Bowman’s mountaineers don’t carry objects for charity. They hire porters to carry their baggage. As the team arrive at Chaikhosi, where they are to commence their expedition, they are astonished and initially gratified to see that a vast crowd has gathered to welcome them. Although only 3,000 porters are required, 30,000 porters have turned up. It seems that the Yogistani word for three is identical to the word for thirty, ‘except for a kind of snort in the middle which is, of course, impossible to convey by telegram’.
On the subject of porters, Binder says: ‘There can be no doubt that the Yogistani is a natural mountaineer. When he becomes sufficiently civilized and educated to climb mountains voluntarily he may well be unapproachable.’ In fact it is the porters who succeed in climbing Rum Doodle, while Binder and the rest of the team, inevitably, climb the wrong mountain.
During the Second World War, Bowman served with the RAF in Egypt. Afterwards he became a pacifist. He was a thinker and an idealist who wrote: ‘Justice can be neither defined nor achieved: it can only be pursued, by infinitely delicate adjustment, of man to man in friendship.’ I wonder what he would have felt about the British Army’s recent advertising campaign featuring a real-time attempt by some of its soldiers to climb Mount Everest, a campaign which, according to at least one commentator, explains why the Army is currently ahead of its recruitment targets.
There is a mountain behind my mother’s house in the Southern Uplands that I have climbed approximately every decade of my life. It’s nowhere near a Munro, but from its whale-backed summit, covered in summer with purple heather, you can see the Lake District and the Isle of Man. The last time I went up it was with Sophie. We were cat-sitting my mother’s bad-tempered ginger tom while she holidayed in Crete. Figuring that the cat could manage a night on its own, we set off, taking with us a packet of sandwiches, a bottle of wine and a tent. We sat up there and watched the sun go down. The tent flapped manically around us and at times I thought the wind would lift it right up and blow us away. In the morning we watched the sun rise, then dark clouds swept towards us from the west and we made our way down.

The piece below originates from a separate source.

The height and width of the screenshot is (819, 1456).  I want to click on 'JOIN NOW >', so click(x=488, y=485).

Looking up at Rum Doodle before attempting the final ascent, Binder says:
‘In such moments a man feels close to himself. We stood there, close to ourselves, until sunset, the supreme artist, touched the snowfields of that mighty bastion with rose-tinted brushes and the mountain became a vision such as few human eyes have beheld.’

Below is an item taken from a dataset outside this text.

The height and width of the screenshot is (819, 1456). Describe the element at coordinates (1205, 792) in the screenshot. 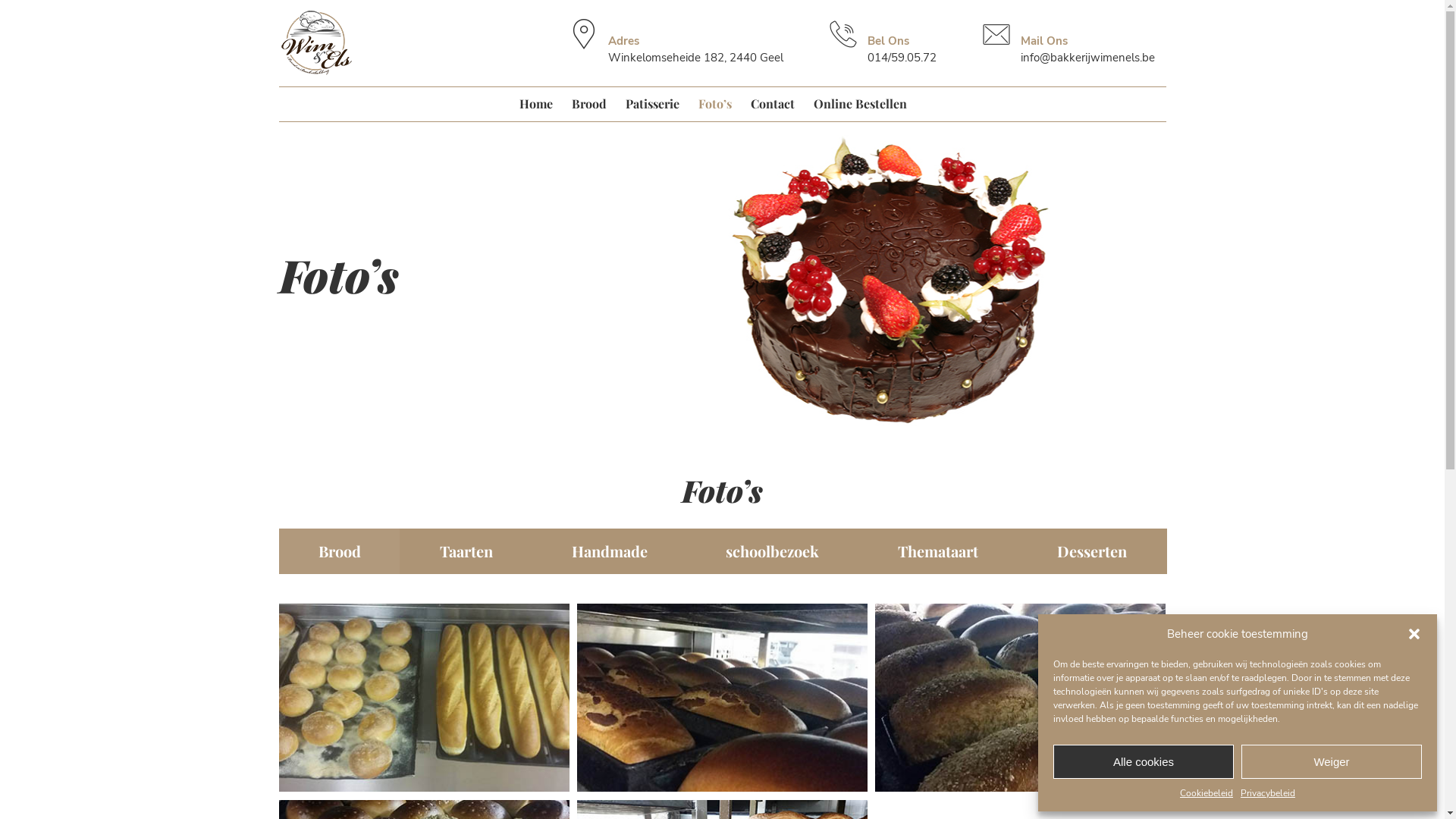

I see `'Cookiebeleid'` at that location.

Maybe, clichés aside, Binder has supplied an answer. It is not ‘because it’s there’ but because we are. We do it for others – for the dead and the living, in an attempt to connect with lost time and the spirits of the departed. We climb mountains in teams and with friends or family. They bring us together and this is indeed what happens at the end of the book; the team unite for the first time, rally round and drink a toast to Binder, in cocoa – the champagne having already been consumed.